Ada TV’de Nupelda Karabuğday’ın sorularını yanıtlayan Ürün Solyalı, bir an ilkin nüfus sayımının yapılması gerektiğine dikkat çekti.
“410 bin açıklamasının hiçbir dayanağı yok”
Nüfus sayısıyla ilgili sözlerine başlamış olan Solyalı, söz mevzusu tarışmaları, “Komiklik mevzusu olmaya başlamış olan fazlaca ciddi bir mevzu” olarak vasıflandırdı. Nüfusun “başbakana” bakılırsa mahrem bulunduğunun altını çizen Solyalı, “Burada Ersin Tatar başbakana bir gol atmış oldu. Sanırım kimse inanmadı. Giriş çıkışı durdursak 410 bin sayısı geride kalan bir sayı olur. Yalnız 110 bin talebe var. 10 binlerce emek harcama izinli çalışan var. Yatırım icra eden yabancılar, ev alan yabancılar var. Bu tarz şeyleri bile topladığımızda 300 binin üstüne çıkabiliriz” ifadelerini kullandı. Solyalı, Ersin Tatar’ın “Nüfusumuz 410 bin” açıklamalarının hiçbir dayanağının olmadığına da dikkat çekti. “Nüfusun hem sayısı hem yapısı bilinmeden, hiçbir politikayı bu ülkede kurgulayamazsınız” diye konuşan Solyalı, nüfusun sayısının ve yapısının bilinmeden hiçbir şeyin koordine edilemeyeceğini belirtti. Ürün Solyalı, “Bu ülkede kaç yabancı girişi vardır bir senede? Kaç öğretmene, sınıfa gerekseme vardır bilemeden iyi mi eğitimi koordine edeceğiz?” diye sordu.

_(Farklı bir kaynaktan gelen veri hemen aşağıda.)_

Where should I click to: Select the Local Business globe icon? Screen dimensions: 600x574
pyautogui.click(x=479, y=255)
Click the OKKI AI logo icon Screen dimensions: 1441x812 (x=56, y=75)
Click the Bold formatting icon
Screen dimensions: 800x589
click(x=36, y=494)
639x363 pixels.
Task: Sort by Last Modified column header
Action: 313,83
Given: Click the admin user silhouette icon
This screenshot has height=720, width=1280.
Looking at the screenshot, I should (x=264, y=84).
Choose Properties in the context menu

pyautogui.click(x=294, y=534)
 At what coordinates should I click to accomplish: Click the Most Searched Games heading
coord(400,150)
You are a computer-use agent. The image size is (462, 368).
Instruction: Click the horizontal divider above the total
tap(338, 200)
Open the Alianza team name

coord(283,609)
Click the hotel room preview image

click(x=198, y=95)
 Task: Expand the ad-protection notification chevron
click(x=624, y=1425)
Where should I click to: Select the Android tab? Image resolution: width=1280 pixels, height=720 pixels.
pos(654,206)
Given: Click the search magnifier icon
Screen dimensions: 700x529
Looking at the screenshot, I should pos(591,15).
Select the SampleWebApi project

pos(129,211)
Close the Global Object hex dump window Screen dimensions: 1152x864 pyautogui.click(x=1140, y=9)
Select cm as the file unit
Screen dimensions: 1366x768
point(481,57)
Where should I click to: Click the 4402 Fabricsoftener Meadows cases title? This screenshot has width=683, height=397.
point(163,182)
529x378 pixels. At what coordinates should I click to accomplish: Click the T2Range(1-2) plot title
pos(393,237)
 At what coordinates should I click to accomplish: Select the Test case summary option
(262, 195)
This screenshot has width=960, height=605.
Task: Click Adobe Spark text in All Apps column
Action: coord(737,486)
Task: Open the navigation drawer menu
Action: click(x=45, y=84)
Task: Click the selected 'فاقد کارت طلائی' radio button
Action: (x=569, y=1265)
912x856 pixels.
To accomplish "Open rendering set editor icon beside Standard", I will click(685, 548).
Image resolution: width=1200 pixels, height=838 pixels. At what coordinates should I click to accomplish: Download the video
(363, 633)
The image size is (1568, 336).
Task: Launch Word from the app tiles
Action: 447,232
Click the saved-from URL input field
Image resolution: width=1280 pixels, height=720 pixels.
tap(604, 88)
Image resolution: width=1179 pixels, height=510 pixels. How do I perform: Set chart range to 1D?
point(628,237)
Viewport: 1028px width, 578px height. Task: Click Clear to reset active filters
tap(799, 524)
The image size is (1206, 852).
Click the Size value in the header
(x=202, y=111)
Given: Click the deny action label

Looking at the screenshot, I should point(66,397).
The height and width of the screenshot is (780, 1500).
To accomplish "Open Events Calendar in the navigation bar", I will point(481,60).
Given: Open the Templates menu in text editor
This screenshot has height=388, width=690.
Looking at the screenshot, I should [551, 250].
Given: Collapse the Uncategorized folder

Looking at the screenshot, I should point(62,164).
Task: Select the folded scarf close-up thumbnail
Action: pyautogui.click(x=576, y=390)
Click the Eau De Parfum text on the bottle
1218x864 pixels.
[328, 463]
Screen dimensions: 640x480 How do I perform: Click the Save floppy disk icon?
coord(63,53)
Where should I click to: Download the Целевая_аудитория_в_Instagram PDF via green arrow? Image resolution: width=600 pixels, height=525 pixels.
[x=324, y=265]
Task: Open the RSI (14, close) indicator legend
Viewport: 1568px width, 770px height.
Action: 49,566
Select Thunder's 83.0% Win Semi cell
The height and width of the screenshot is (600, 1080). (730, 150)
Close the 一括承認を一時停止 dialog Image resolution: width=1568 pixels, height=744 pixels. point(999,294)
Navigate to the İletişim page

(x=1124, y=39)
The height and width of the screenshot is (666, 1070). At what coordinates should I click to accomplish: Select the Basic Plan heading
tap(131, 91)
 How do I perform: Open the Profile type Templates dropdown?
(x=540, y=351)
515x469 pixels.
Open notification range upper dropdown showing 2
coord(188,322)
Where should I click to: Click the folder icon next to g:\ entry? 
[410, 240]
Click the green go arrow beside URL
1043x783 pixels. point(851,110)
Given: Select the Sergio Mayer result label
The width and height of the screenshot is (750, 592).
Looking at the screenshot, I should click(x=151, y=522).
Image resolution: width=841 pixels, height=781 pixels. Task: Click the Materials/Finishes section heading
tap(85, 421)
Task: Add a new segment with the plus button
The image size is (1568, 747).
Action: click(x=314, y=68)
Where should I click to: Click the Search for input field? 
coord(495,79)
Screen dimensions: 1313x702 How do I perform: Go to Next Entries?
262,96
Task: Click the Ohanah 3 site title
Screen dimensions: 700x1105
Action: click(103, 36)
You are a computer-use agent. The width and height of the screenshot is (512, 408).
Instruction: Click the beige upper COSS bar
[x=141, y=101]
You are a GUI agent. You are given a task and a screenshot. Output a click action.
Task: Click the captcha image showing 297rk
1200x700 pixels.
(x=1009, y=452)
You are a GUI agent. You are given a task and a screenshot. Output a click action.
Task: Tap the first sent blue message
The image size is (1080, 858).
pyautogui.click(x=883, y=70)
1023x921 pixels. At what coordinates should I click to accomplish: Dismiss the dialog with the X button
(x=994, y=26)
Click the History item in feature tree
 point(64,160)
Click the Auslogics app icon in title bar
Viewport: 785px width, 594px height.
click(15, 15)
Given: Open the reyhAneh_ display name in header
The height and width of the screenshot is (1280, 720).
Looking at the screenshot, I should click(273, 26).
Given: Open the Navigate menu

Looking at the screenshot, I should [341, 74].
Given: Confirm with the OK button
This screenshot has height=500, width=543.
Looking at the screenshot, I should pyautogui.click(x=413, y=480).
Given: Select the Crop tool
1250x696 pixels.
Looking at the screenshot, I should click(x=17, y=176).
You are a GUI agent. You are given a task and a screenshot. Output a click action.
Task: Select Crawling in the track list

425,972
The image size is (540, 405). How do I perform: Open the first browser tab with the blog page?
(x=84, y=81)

Cumhurbaşkanı Tatar: Ülkede refah ve itimat olması dış yatırımcılar için mühim
“Nüfus sayımı derhal yapılmalı”
Nüfus sayımının derhal yapılması gerektiğine dikkat çeken Solyalı, bütçe kalemleri içinde nüfus sayımıyla ilgili bir öngörü göremediklerini kaydetti. Mevzuyla ilgili herhangi bir bütçelemenin de yapılmadığına dikkat çeken Solyalı, bu şekilde bir niyetin olmadığının görüldüğünü altını çizdi. “Nüfus politikanız yoksa, ne sağlığı ne de eğitimi koordine edebilirsiniz. Tüm alanlarda noksan kalırsınız” diyen Solyalı, “Nüfusunu bilmeden belediyeler katkı paylarını iyi mi alacak?” diye sordu. Belediyelerin katkı paylarının 2010’daki sayılara bakılırsa ödendiğine işaret eden Solyalı, “Bugünkü aynı mı? Dört katı artan bir nüfus vardır kim bilir belediyelerde. İskele’de, Girne’de kat kat artış var. 15 yıl önceki nüfus katkısıyla iyi mi hizmet götürülecek? Nüfus verileri bağlamda da fazlaca önemlidir” ifadelerini kullandı.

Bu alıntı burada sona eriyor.